Begin DOCUMENT PASSAGE

More specifically, the plugin uses the page visibility api to measure visible time, the total amount of time that the page was in a visible browser tab. Visible time is the primary measure we use in this report because it excludes time when the user could not possibly have been reading the page. The plugin also measures a second measure of reading time: total time. This is simply the total time the page was loaded in the browser and we use this variable for data validation and in robustness checks. The plugin also measures page load time in two ways: time till first paint, the time from the request until the browser starts to render any part of the page; and dom interactive time, the time from the request until the user can interact with the page. The current version of the reading depth event logging plugin was first enabled on November 20th 2017. From November 2017 until September 2018 we logged events from a 0.1% sample of visitor sessions, and the sampling rate was increased to 10% on September 25, 2018.
Missing Data[edit]
We are only able to collect data from web browsers that support the APIs on which the instrument depends. This excludes the default Android browser, verions of Chome earlier than 39, Safari, and all browsers running on versions of iOS less than 11.3. We also do not collect data from browsers that have not enabled Javascript or that have enabled doNotTrack. See this Phabricator task for additional details.
Even when the above conditions are met, in some cases we are still not able to collect data. Sometimes we observe a page loaded event, indicating that a user in our sample opened a page, but we do not observe a corresponding event indicating that the user has left the page (a page unloaded event). This issue affects 57% percent of records on the mobile site and about 5% of records on the desktop site. We suspect that the reason that so many mobile views are affected is because many mobile browsers will refresh the page if the user switches to a program other than the browser. We will not observe a pageunloaded event in these cases.

End DOCUMENT PASSAGE

- [AIM 1]: According to the reading-time passage, on what date was the sampling rate increased to 10%?
- [AIM 2]: Duplicate the records from the line containing "Locate an element on the screen. The" through the final line of the records, with both ends included.

Begin DATASET RECORDS

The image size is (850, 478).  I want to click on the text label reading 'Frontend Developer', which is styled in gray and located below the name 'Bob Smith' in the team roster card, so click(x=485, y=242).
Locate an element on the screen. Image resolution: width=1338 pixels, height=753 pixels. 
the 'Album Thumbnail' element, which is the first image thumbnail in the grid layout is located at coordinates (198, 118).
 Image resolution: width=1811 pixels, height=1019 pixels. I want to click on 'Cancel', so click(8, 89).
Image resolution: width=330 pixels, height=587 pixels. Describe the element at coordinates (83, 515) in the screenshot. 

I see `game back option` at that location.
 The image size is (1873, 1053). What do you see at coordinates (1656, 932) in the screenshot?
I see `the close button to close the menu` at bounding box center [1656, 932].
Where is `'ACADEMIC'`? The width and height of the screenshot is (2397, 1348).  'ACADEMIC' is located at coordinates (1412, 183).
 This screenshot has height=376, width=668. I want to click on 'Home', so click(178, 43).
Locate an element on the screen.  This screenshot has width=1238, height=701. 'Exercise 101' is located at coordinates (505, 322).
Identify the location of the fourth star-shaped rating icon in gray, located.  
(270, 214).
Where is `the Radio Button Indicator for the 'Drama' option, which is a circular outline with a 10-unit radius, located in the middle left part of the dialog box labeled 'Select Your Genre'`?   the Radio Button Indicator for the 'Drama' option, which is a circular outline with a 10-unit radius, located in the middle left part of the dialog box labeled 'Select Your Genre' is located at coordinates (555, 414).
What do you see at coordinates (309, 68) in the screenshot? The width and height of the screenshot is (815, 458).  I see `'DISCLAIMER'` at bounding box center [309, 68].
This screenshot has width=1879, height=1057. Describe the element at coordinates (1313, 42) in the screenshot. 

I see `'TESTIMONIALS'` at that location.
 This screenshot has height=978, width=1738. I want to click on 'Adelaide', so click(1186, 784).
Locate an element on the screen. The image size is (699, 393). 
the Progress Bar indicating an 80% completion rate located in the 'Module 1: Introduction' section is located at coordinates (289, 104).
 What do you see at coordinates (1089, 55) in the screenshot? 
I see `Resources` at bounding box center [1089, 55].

End DATASET RECORDS

- [FULL ANSWER 1]: September 25, 2018

- [FULL ANSWER 2]:
Locate an element on the screen. The image size is (699, 393). 
the Progress Bar indicating an 80% completion rate located in the 'Module 1: Introduction' section is located at coordinates (289, 104).
 What do you see at coordinates (1089, 55) in the screenshot? 
I see `Resources` at bounding box center [1089, 55].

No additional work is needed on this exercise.